## About this task
In the listing that follows, the lines starting at the one containing "634x446 pixels." and ending at the one containing "Click the 30" are to be returned exactly, both boundary lines included, and no others.
------ Given entries ------
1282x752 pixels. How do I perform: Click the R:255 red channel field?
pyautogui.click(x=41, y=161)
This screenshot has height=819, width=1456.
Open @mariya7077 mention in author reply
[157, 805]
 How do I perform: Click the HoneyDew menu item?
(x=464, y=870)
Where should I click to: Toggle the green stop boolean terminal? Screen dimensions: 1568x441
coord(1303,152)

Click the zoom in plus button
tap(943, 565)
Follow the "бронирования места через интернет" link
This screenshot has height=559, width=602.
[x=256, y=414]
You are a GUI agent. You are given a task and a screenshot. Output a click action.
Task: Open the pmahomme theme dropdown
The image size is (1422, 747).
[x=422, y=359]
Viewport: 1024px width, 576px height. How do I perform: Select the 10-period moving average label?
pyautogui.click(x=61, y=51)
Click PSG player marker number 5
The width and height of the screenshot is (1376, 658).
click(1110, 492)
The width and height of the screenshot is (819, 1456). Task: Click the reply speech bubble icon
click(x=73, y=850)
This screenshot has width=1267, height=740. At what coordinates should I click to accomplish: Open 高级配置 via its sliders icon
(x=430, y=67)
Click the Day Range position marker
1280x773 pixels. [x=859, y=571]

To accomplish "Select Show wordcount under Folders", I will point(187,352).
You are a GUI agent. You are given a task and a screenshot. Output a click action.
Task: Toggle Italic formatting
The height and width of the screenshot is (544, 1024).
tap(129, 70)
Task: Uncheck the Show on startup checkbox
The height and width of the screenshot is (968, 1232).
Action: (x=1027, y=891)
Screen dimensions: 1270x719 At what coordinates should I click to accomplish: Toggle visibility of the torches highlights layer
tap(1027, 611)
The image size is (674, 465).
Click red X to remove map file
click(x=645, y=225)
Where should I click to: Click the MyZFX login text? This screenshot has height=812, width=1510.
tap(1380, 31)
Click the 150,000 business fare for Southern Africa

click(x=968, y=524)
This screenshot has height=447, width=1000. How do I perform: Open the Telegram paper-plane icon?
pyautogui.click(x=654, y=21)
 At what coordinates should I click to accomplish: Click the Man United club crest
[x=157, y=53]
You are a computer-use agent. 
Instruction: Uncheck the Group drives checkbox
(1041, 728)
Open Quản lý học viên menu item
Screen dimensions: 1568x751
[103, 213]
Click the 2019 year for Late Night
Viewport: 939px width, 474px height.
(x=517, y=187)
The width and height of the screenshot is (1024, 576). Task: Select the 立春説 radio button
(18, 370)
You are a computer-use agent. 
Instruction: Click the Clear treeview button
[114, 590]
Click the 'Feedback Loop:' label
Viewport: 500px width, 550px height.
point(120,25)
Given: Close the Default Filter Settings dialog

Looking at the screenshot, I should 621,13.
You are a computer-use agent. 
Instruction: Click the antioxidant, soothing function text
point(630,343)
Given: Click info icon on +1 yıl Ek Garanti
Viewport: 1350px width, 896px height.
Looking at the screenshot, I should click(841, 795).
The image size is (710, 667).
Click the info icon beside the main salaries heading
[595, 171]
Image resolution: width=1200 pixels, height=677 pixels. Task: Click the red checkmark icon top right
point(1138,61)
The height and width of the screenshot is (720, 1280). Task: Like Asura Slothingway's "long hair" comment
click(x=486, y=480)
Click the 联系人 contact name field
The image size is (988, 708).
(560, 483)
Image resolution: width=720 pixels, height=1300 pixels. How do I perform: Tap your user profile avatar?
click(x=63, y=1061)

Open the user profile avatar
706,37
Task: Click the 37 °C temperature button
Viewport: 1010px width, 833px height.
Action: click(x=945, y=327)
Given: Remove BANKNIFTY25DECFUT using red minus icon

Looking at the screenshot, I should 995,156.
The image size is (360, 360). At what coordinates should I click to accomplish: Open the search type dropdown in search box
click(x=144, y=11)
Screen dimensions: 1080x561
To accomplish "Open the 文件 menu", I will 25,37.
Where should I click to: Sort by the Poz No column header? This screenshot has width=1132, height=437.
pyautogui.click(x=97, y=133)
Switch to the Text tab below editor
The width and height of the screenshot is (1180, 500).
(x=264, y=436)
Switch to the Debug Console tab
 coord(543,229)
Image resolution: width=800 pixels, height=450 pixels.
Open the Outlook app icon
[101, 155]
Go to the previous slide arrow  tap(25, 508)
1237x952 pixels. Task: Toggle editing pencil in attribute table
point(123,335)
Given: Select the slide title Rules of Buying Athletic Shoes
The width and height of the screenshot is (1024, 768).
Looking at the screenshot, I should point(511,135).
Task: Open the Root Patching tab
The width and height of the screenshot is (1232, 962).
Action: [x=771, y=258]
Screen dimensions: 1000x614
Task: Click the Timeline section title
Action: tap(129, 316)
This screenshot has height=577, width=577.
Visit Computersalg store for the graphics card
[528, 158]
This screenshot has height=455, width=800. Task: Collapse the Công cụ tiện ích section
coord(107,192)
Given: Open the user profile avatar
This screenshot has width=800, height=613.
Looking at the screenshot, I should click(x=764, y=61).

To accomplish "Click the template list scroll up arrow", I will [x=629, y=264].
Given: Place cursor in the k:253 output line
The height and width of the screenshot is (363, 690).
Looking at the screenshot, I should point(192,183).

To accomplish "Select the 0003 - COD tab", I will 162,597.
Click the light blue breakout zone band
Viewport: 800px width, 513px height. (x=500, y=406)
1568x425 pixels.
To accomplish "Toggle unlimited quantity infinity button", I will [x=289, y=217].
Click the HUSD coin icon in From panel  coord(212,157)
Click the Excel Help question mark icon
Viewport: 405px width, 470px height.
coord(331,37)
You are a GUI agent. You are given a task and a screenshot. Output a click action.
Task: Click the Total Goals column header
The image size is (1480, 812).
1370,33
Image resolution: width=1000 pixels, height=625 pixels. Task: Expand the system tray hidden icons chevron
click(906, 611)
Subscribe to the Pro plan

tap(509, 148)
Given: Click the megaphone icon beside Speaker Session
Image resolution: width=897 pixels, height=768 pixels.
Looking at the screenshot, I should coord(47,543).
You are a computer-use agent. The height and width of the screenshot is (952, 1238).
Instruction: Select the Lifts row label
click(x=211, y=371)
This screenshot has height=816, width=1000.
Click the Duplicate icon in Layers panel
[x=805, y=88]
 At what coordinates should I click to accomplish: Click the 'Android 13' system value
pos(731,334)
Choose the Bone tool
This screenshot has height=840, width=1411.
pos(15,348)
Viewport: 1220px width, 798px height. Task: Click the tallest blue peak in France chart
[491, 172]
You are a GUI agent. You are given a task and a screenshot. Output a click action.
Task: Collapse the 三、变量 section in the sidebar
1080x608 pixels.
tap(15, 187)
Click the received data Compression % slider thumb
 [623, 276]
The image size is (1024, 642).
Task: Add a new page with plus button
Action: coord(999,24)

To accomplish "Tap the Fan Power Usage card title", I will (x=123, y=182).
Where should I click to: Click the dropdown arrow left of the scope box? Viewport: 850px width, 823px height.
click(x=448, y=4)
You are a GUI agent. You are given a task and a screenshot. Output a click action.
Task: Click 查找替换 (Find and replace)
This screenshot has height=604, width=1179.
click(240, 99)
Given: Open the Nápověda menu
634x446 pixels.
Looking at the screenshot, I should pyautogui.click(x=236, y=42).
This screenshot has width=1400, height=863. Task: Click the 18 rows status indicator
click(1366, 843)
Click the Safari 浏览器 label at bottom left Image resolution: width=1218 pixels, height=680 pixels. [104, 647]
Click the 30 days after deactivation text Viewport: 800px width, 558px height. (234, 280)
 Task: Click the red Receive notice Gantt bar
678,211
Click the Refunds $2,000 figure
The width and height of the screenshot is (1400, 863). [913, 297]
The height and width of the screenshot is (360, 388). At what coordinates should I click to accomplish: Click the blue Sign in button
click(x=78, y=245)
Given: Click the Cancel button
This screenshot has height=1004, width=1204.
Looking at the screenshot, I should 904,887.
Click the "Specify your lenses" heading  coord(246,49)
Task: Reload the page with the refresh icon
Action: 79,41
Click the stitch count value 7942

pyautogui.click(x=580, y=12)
------
## Written solution
634x446 pixels.
Looking at the screenshot, I should pyautogui.click(x=236, y=42).
This screenshot has width=1400, height=863. Task: Click the 18 rows status indicator
click(1366, 843)
Click the Safari 浏览器 label at bottom left Image resolution: width=1218 pixels, height=680 pixels. [104, 647]
Click the 30 days after deactivation text Viewport: 800px width, 558px height. (234, 280)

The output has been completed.